Передо мной, конечно, не стояла такая задача, что я должна половину или 30% взять и уволить, пригласить из других регионов. Поэтому я решила, что первые два года они все будут учиться. Надо сказать, что 25% уже работающих сегодня преподавателей только за этот учебный год прошли семинары, курсы и т. д. Где-то человек 10 преподавателей приехали из-за рубежа. Это в основном Япония, Китай, Южная Корея, Англия и Франция. Затем мы вошли в состав Университета Арктики, здесь у нас работают преподаватели из Норвегии, Финляндии, из Центральной России. Мы пригласили пятерых преподавателей, в первую очередь, носителей языка, и два преподавателя приехали из Америки.

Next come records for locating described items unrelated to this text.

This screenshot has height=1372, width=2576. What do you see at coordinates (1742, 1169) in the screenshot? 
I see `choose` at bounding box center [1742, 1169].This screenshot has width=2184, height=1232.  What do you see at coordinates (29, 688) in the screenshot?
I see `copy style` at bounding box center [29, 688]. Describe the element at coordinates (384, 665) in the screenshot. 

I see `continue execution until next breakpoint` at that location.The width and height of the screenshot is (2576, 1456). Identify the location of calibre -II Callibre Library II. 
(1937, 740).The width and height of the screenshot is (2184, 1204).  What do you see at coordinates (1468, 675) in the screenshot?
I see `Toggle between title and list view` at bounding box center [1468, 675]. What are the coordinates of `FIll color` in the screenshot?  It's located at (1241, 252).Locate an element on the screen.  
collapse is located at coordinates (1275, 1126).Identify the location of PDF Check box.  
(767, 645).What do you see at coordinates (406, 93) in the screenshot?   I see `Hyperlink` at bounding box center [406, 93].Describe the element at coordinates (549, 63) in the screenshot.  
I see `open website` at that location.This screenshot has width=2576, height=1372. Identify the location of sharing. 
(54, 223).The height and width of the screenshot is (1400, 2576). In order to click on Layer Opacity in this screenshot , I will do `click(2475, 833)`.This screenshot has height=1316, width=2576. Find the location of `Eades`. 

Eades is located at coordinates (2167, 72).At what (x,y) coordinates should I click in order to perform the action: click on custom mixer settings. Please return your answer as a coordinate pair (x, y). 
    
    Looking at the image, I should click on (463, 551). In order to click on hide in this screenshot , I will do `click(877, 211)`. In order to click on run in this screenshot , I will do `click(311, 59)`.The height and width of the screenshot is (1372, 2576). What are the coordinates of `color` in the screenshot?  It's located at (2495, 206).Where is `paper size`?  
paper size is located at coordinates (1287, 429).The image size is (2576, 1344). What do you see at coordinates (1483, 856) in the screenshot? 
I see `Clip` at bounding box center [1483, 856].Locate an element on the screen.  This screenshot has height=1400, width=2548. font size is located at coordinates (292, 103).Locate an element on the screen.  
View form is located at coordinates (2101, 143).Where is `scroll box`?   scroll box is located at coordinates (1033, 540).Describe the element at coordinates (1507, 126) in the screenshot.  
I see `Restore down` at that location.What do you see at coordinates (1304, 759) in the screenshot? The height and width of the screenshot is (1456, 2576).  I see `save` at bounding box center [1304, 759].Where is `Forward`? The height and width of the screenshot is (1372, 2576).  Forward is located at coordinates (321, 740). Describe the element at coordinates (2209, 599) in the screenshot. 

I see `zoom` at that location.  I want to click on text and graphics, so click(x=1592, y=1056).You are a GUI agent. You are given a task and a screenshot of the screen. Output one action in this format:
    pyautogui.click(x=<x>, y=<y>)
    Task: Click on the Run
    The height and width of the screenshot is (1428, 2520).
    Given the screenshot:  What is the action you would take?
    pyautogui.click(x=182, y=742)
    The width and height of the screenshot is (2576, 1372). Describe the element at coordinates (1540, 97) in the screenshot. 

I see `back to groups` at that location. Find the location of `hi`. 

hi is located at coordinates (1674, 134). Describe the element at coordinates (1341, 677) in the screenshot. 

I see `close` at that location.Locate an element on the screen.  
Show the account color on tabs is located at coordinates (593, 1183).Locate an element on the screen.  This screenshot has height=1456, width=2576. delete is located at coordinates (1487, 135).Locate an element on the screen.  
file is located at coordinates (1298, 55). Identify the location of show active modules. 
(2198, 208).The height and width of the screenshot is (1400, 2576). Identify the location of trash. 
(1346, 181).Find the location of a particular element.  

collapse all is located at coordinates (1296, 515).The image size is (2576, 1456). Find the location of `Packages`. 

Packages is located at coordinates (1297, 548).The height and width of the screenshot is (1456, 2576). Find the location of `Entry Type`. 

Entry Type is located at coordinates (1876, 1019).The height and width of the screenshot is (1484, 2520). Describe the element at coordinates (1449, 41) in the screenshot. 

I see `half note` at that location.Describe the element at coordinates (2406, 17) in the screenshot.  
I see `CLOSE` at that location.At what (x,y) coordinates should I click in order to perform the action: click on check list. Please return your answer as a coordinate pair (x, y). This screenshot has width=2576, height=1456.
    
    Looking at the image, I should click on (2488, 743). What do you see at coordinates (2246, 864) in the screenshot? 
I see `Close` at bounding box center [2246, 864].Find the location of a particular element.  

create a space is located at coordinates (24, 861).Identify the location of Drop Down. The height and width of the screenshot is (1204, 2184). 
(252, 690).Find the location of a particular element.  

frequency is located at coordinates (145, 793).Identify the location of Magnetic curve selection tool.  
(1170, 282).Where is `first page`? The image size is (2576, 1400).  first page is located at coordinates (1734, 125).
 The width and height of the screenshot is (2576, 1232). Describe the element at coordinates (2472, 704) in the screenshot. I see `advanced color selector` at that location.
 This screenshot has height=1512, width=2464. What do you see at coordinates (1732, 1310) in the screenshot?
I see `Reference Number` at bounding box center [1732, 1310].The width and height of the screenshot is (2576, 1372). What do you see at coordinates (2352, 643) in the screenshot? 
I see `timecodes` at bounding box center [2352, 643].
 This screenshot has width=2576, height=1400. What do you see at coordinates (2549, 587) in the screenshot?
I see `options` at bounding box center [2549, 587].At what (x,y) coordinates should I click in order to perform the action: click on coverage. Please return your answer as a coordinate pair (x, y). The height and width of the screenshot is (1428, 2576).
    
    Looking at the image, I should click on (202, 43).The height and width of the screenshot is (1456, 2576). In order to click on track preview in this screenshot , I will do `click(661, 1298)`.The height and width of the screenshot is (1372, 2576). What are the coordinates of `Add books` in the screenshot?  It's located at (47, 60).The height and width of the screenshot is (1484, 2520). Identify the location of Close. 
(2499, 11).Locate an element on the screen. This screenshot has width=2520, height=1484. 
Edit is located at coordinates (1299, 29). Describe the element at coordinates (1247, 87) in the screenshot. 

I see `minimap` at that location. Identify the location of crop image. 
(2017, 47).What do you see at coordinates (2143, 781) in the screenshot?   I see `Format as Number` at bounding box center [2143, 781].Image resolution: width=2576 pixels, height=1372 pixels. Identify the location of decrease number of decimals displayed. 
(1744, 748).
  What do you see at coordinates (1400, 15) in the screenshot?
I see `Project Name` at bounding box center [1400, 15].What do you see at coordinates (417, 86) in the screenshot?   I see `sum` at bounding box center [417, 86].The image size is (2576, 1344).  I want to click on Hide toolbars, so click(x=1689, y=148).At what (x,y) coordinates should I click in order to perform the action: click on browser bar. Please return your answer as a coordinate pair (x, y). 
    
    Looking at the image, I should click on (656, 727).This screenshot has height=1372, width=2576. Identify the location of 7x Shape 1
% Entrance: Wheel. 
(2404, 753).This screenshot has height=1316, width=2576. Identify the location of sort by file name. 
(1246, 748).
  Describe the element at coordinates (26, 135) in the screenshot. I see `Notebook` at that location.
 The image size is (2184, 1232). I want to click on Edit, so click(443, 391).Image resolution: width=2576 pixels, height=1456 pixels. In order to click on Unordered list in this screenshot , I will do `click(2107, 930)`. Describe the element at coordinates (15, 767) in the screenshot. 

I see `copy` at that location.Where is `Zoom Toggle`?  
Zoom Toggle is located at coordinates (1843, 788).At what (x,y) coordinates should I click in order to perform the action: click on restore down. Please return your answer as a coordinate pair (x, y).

Зато своих преподавателей мы направили, кого в магистратуру в Кембридж, например, кого в Чикагский университет.
Конечно, иногда сложно принимать решения, есть такие преподаватели, которым 85-90 лет. Они продолжают работать, и при этом хотели бы еще и дальше работать. Совершенно искренне они говорят, что использование компьютерных информационных технологий – это не самое главное, это как инструмент. Может быть. Но то, что студентам хочется более внятной речи, хочется, чтобы профессор мог слышать их ответы, это тоже надо учитывать. Я знаю, что большинство наших университетов имеют таких профессоров, в серьезном возрасте. Хотелось бы, конечно, чтобы каким-то образом они учебные заведения покинули. Это сложноно я уже создала 1 сентября прошлого года совет наставников. Люди, которые имеют опыт, помогут становлению университета.

Тамара Ляленкова: Ректор СВФУ Евгения Михайлова, в отличие от многих своих коллег, считает, что главная задача проводимых реформ – изменение качества образования, поэтому сначала надо переучивать преподавателей.